I need a function to check that different user input variables are integers.
The results should be confirmed to the user at the end.
The check works in that it keeps looping until integer is typed in,
but cannot get the results to display...
def chkint(msg):
while True:
try:
n = input(msg)
return(int(n))
except ValueError:
print("Please enter an actual integer.")
number1 = input (chkint("Please enter first value:"))
number2 = input (chkint("Please enter second value:"))
results = (number1, number2)
print ("I have accepted: " + str (results))
No answer, so I just played about with this and hey presto, it works...
def chkint(msg):
while 1:
try:
n = input(msg)
return(int(n))
except ValueError:
print("Please enter an integer.")
number1 = chkint("Please enter first value:")

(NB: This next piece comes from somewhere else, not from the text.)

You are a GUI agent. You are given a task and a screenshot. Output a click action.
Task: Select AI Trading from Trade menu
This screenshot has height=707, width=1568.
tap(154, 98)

number2 = chkint("Please enter second value:")
results = [number1, number2]
print ("I have accepted: " + str (results))
Casting it to int() in a try: block is a good way to check a number. In your original attempt you were asking for an input whose message relied on further input.

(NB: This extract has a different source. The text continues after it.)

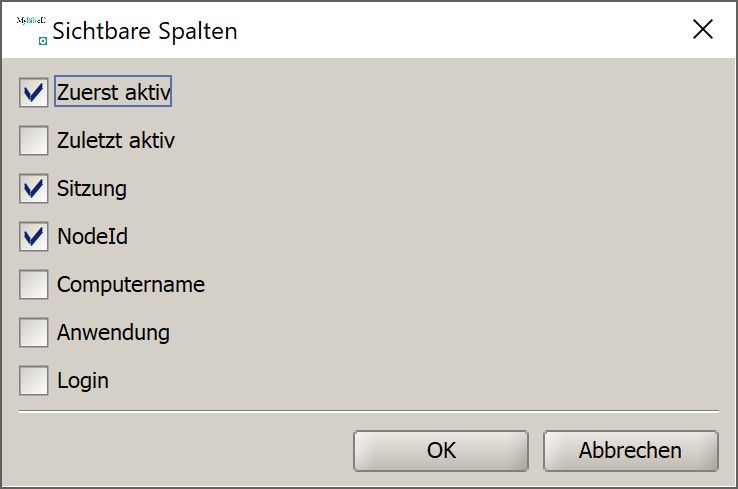This screenshot has height=489, width=738.
Task: Confirm the column selection with OK
Action: coord(441,450)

Simplified version of the mistake:
def getMessage():
return input() # this asks the user what to ask the user for
input(getMessage()) # this waits for getmessage to finish before asking the user
Removing the input() statements was the easiest fix, as you did.
But a more readable fix would be to make chkint(msg) do nothing but return true or false based on whether or not the string was a number, like this
def chkint(msg): # returns true if the string can be converted, false otherwise
try:
int(msg)
except ValueError:
return False
return True
Related
I have two conditions in my story using the question that I made to ask the users.
The first condition is true and second condition is false. In the first condition, if it's true, I want the program to finish. In the second condition, if it's false, I want to loop back to the question that I asked.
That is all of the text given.